Proof of the main Theorem: We proceed by induction over $n \in \Bbb N$, so let $x\neq 0$, then (by Proposition 1 and 4) $$f^{(0)}(x)=\frac{\alpha !}{\alpha !}|x|^{\alpha}=f(x) \quad \text{and} \quad f^{(1)}= \alpha |x|^{\alpha-1}\frac{x}{|x|}=\alpha |x|^{\alpha-2}x.$$ Now suppose that the formula is true for $2n$, then (by Propositions 1 and 5) $$f^{(2n+1)}(x)=\frac{d}{dx}\left(\frac{\alpha !}{(\alpha-2n)!}|x|^{\alpha-2n}\right)=\frac{\alpha !(\alpha-2n)}{(\alpha-2n)!}|x|^{\alpha-2n-1}\frac{x}{|x|}=\frac{\alpha !}{(\alpha-(2n+1))!}|x|^{\alpha-2n-2}x.$$ If the formula is true for $2n+1$, then (by Propositions 1 and 5) $$f^{(2n+2)}(x)=\frac{d}{dx}\left(\frac{\alpha !}{(\alpha-2n-1)!}|x|^{\alpha-2(n+1)}x\right)\\ =\frac{\alpha !}{(\alpha-2n-1)!}\Big(\big(\alpha-2(n+1)\big)|x|^{\alpha-2(n+1)-1}x\frac{x}{|x|}+|x|^{\alpha-2(n+1)}\Big)=\frac{\alpha !}{(\alpha-2n-1)!}\Big((\alpha-2n-1)|x|^{\alpha-2(n+1)}\Big)=\frac{\alpha !}{(\alpha-2n-2)!}|x|^{\alpha-2(n+1)}.$$ Now, if $\alpha>2n$, then, by Corollary 4, clearly $f^{(2n)}(0)=\lim_{x\to 0}f^{(2n)}(x)=0$ and if $\alpha >2n+1$, then, by Corollary 4, $\lim_{x\to 0}f^{(2n+1)}(x)=0$. Now, if $\alpha =2n$, then $f(x)=|x|^{2n}=(x^2)^n=x^{2n}$ and thus $f^{(k)}(0)=0$ for every $k\in \Bbb N$. If $\alpha = 2n+1$, then $$f^{(2n+1)}(x)=\alpha!\frac{x}{|x|}=\alpha!\operatorname{sign}(x)$$ and thus $f^{(2n+1)}(0)$ does not exists.
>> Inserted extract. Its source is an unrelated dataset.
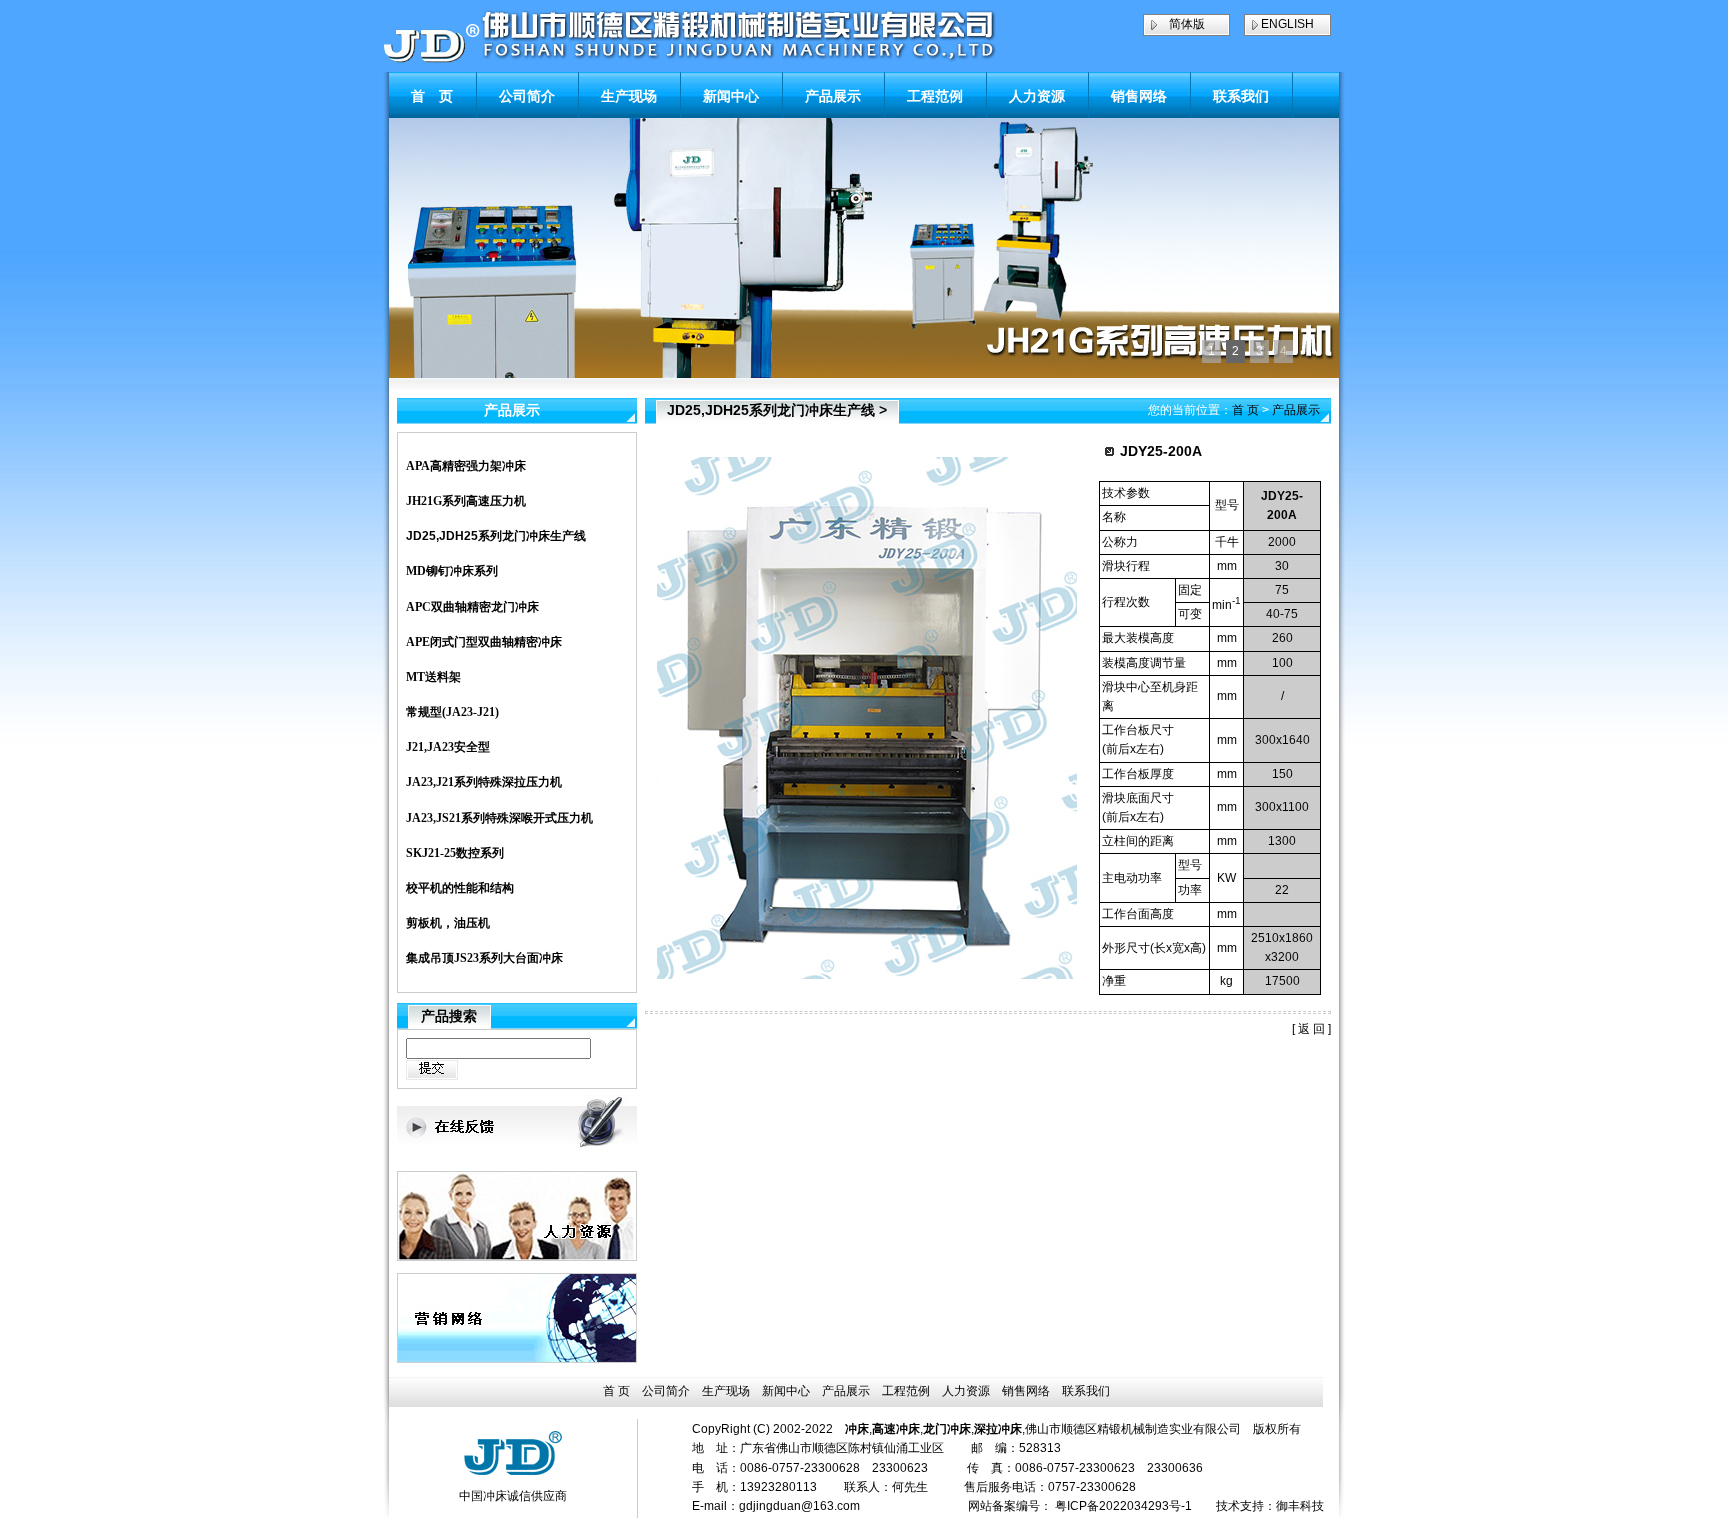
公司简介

Finally, if $\alpha < 2n$, then $\lim_{x\to 0^+}f^{(2n)}(x)=\infty\neq-\infty=\lim_{x\to 0^-}f^{(2n)}(x)$, i.e. $\lim_{x\to 0}f^{(2n)}(x)$ does not exists. The same argument shows that if $\alpha < 2n+1$, then $\lim_{x\to 0}f^{(2n)}(x)$ does not exists. $\qquad \square$

PS Thank you for this interesting question.


HINT: Using one-side derivatives it is easy to show differentiability in 0 for $a>0$.